La alumna más integral del centro, Laura Marta Linares Moriñigo, agradeció a los docentes por enseñarle mucho más que fórmulas matemáticas, tiempos compuestos o etapas históricas.

Según expresó, aprendió a pensar con rigor aun en medio de las limitaciones, recibió consejos en cada clase y encontró motivación constante para convertirse en una mejor persona. “Nunca imaginé que las aulas se convirtieran en mi segundo hogar ni que cada uno de ustedes dejara una huella imborrable en mi vida”, destacó emocionada.

En representación de las familias, Leydis Quiñones Quintero reconoció la profesionalidad y el compromiso del colectivo pedagógico, encargado no solo de instruir, sino también de formar valores humanos. “Cada tarde nos devolvían a nuestros hijos un poco más sabios y más sensibles. Fueron testigos de los nervios antes de un examen, de la timidez del que no se atrevía a preguntar y también de la rebeldía propia de una vocación”, expresó.

La madre también resaltó la perseverancia de los educadores en medio de circunstancias complejas, marcadas por dificultades con el transporte y las preocupaciones cotidianas, sin que ello afectara su vocación de enseñar.

Por su parte, Sixto Sangroniz, director de la institución, subrayó el papel decisivo de la familia durante el curso escolar y felicitó a los estudiantes por el esfuerzo realizado. “Este centro siempre será su casa”, afirmó.

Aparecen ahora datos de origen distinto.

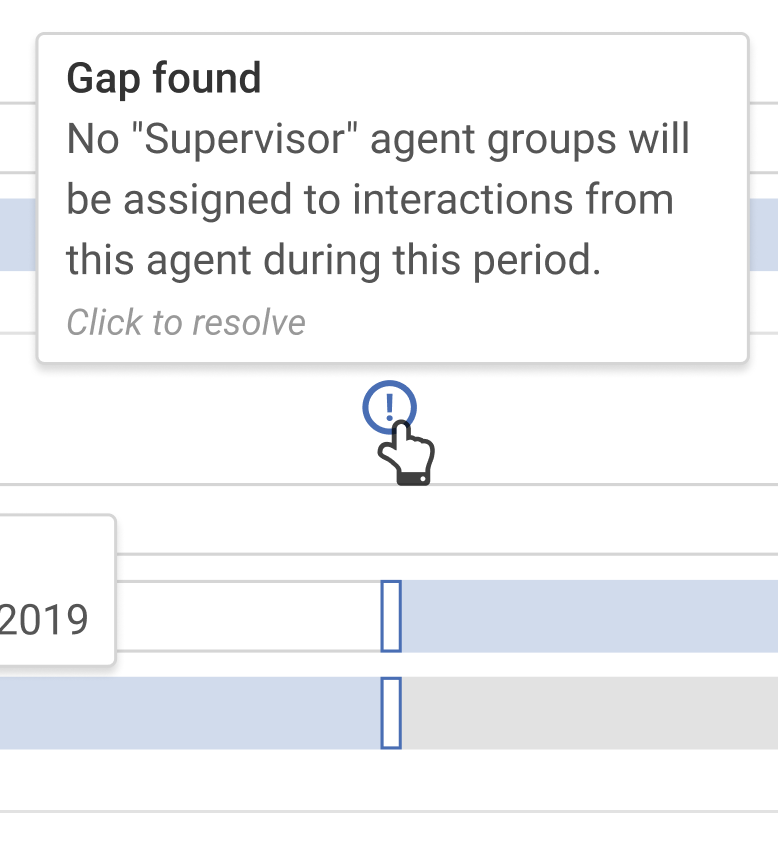
Task: Select the "Gap found" tooltip heading
Action: click(163, 78)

La ceremonia estuvo dedicada al centenario del invicto Comandante en Jefe Fidel Castro. Como colofón, los graduados participaron en la última clase junto a sus maestros, un momento pensado para atesorar los recuerdos de la etapa preuniversitaria y la dedicación vivida dentro del plantel.

Las emociones, las risas y las manifestaciones culturales acompañaron una celebración que quedará marcada para siempre en la memoria de estos jóvenes. Una vez más, el claustro del IPU de Unión de Reyes demostró que el magisterio es mucho más que una profesión: es una verdadera vocación de vida.